As soon as she saw her son come through the door of the Gander airport, Talika Morjan, a grandmother, took off running.
For her, this was a moment too long in the making. Almost nine months after she arrived in Newfoundland herself, her family finally joined her to make their new life in Lewisporte.
Morjan last saw her family in June. One day, she left them behind in Lebanon, and sought refuge in Canada.
But on Friday night, her son Mohamd Moufleh, his wife Fatima Ahmed, and children Moussa and Rayane all hugged again.
"He said I know I will be crying," translator Naz Kadham said for Moufleh. "But I was thinking when I will be crying. Within the first hug or the second hug or when we are home."

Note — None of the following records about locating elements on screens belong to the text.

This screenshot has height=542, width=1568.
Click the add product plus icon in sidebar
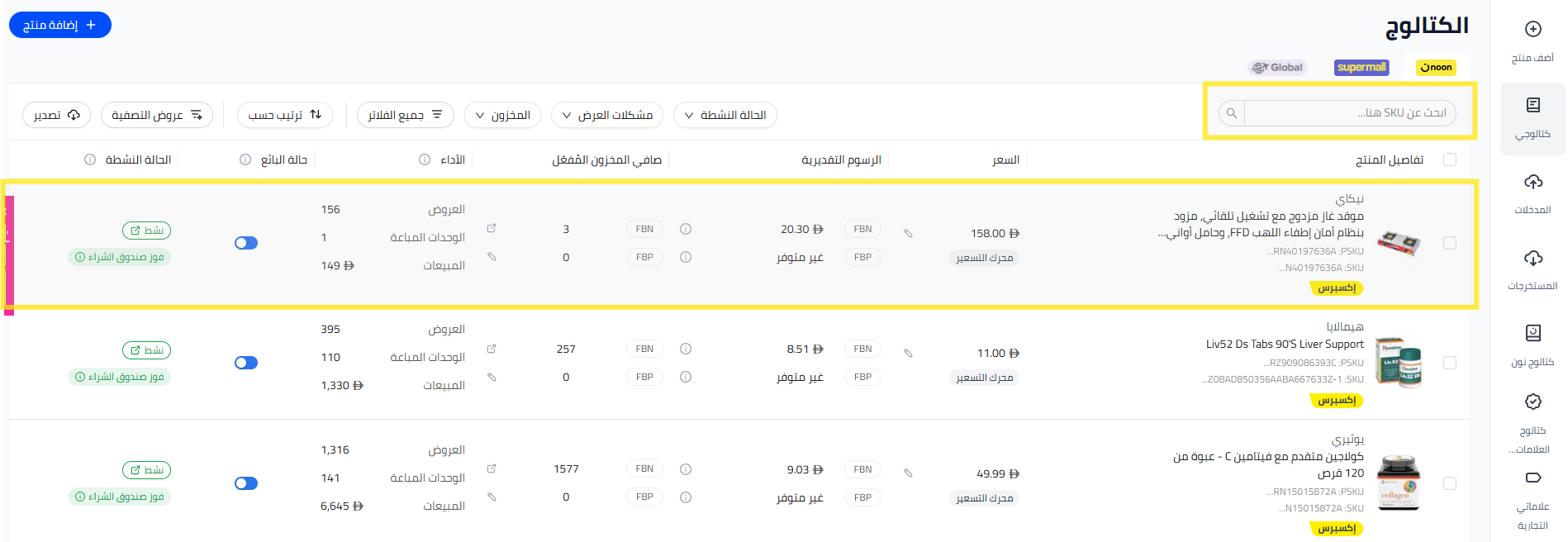point(1532,29)
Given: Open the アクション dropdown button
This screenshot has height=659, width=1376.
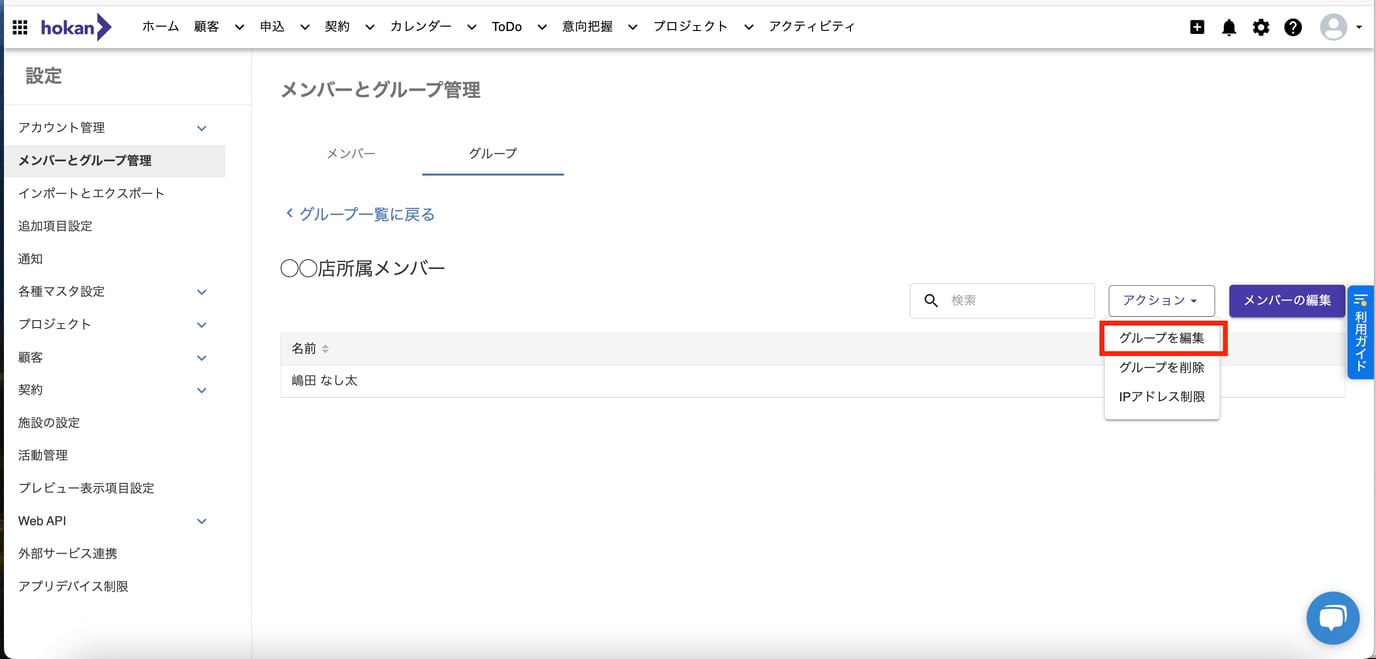Looking at the screenshot, I should click(1161, 301).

The last time the family lived together, they were in overcrowded quarters in Lebanon, having fled from violence in Syria.

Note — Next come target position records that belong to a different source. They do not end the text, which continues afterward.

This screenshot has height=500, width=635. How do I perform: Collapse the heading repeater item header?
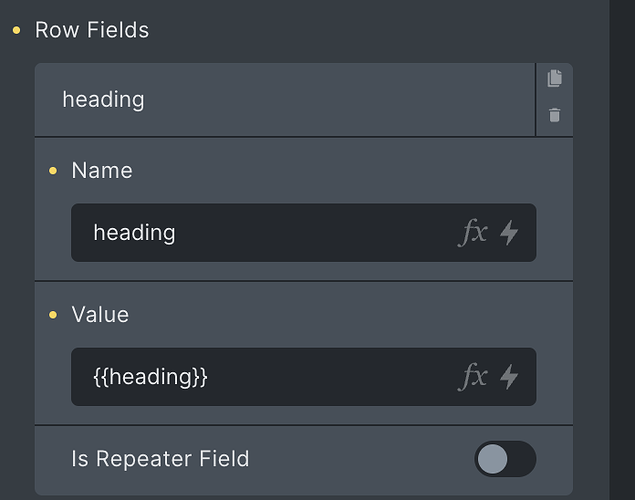pyautogui.click(x=285, y=100)
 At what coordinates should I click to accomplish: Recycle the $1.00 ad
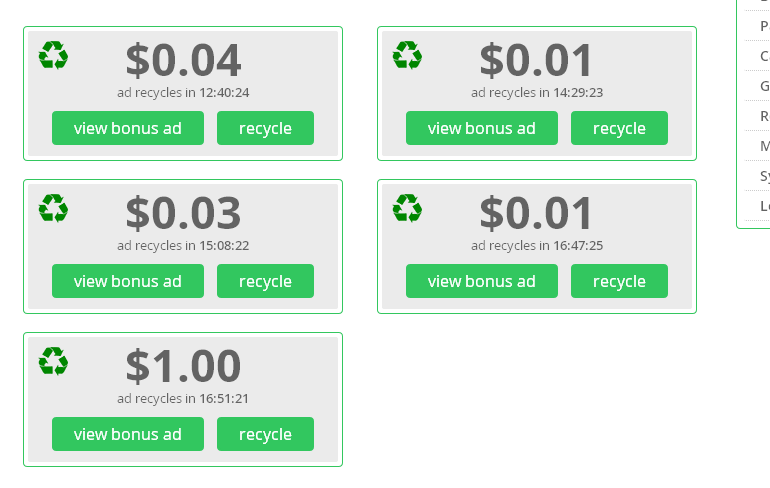[265, 434]
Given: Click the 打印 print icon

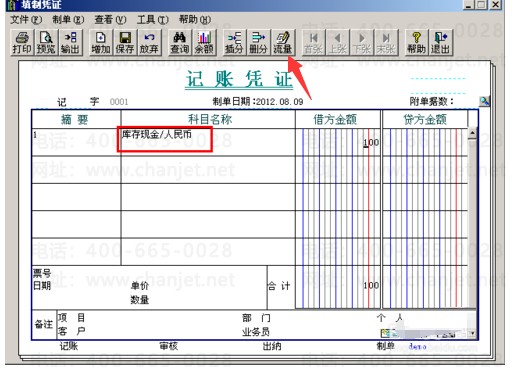Looking at the screenshot, I should (22, 43).
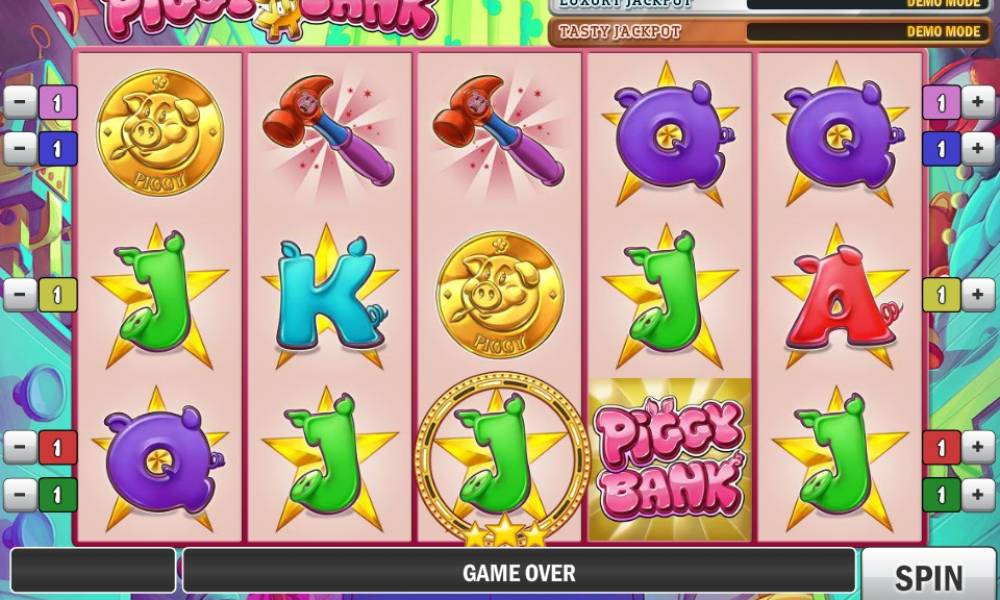
Task: Decrease the yellow line bet with minus
Action: tap(20, 295)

Morjan told CBC News that she spent years in a one-room dwelling, with a leaking ceiling and intermittent electricity.
Moufleh and his family applied for refugee status in Canada on Dec. 5, according to Ahmed. But because Morjan's application was processed apart from her family's, and because of hiccups with paperwork and the refugee process in Canada, Morjan has spent months anxiously waiting for her son and grandchildren to arrive.
"Since June 22," Morjan said Friday with the help of Kadham, who lives in Lewisporte herself. "She's been counting it by day."

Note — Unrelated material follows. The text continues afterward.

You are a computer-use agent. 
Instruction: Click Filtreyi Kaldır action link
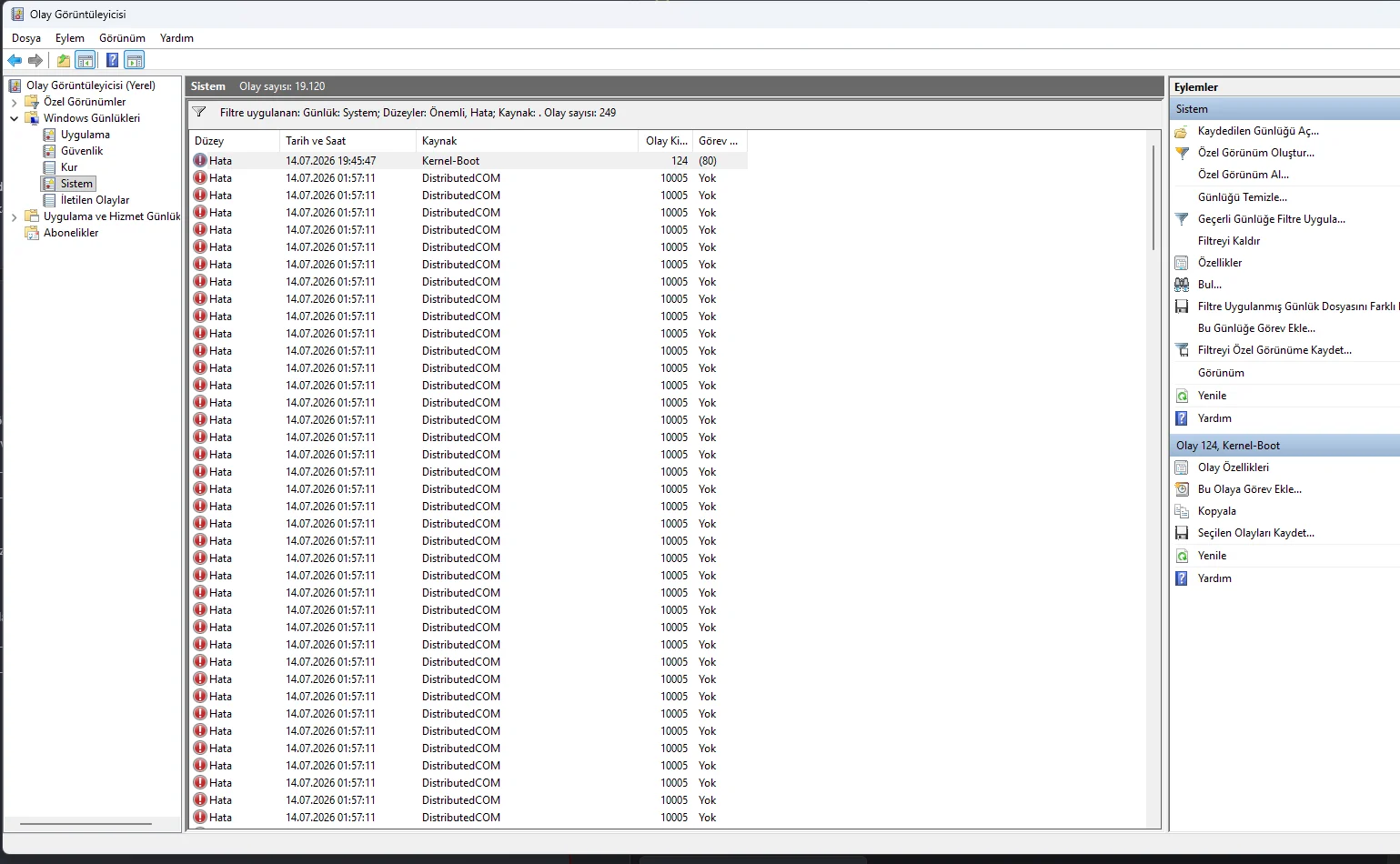click(1229, 241)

"She said of course she's very very happy. Her excitement is beyond words."
Just after arriving at the airport Friday night, to a big welcoming committee, the new residents took off for Lewisporte.
This weekend, the family will be waking up together in their new home: An apartment in United Church minister Rev. Stephanie McClellan's house.
McClellan, who heads the Lewisporte Refugee Outreach Committee said their arrival was supposed happen a year ago, if it was not for the delays.
"There's a lot of stuff that we could focus on on that, but we just really want to spend time talking about the complete joy it is to be here at this moment," she said Friday night.
The minister said Morjan has already been integrating into the small town well, calling her a "delight" to be around.
"We used to get the biggest kick, the first week or so we'd be walking down the street and people would be honking horns or waving and stuff, and she'd tell her family 'I'm a movie star!'"
She said the people of Lewisporte have also been anxiously awaiting the new arrivals.
"Everybody's been waiting. Everywhere you go they've been saying Reverend Steph, where's the family? Are they coming? Are they coming?"
"So everybody will be glad to finally meet them."
There is still a lot to be done to help the family integrate into Lewisporte. On Friday night, Moussa and Rayane got hats and mitts, and some stuffed animals.
As Moussa said he's most excited to play in the snow, more winter gear will probably be needed. Then there are bank accounts, and groceries and finances to worry about, said McClellan.
Moufleh said he was already sold on Canada.
"He says this country, who doesn't know me, and they know that I am a different person, from different culture. And they are telling me come here, we are going to take you, we are going to help you to solve your problem," Kadham said.
"So how [can] I not be in love or excited to be laying down in this country."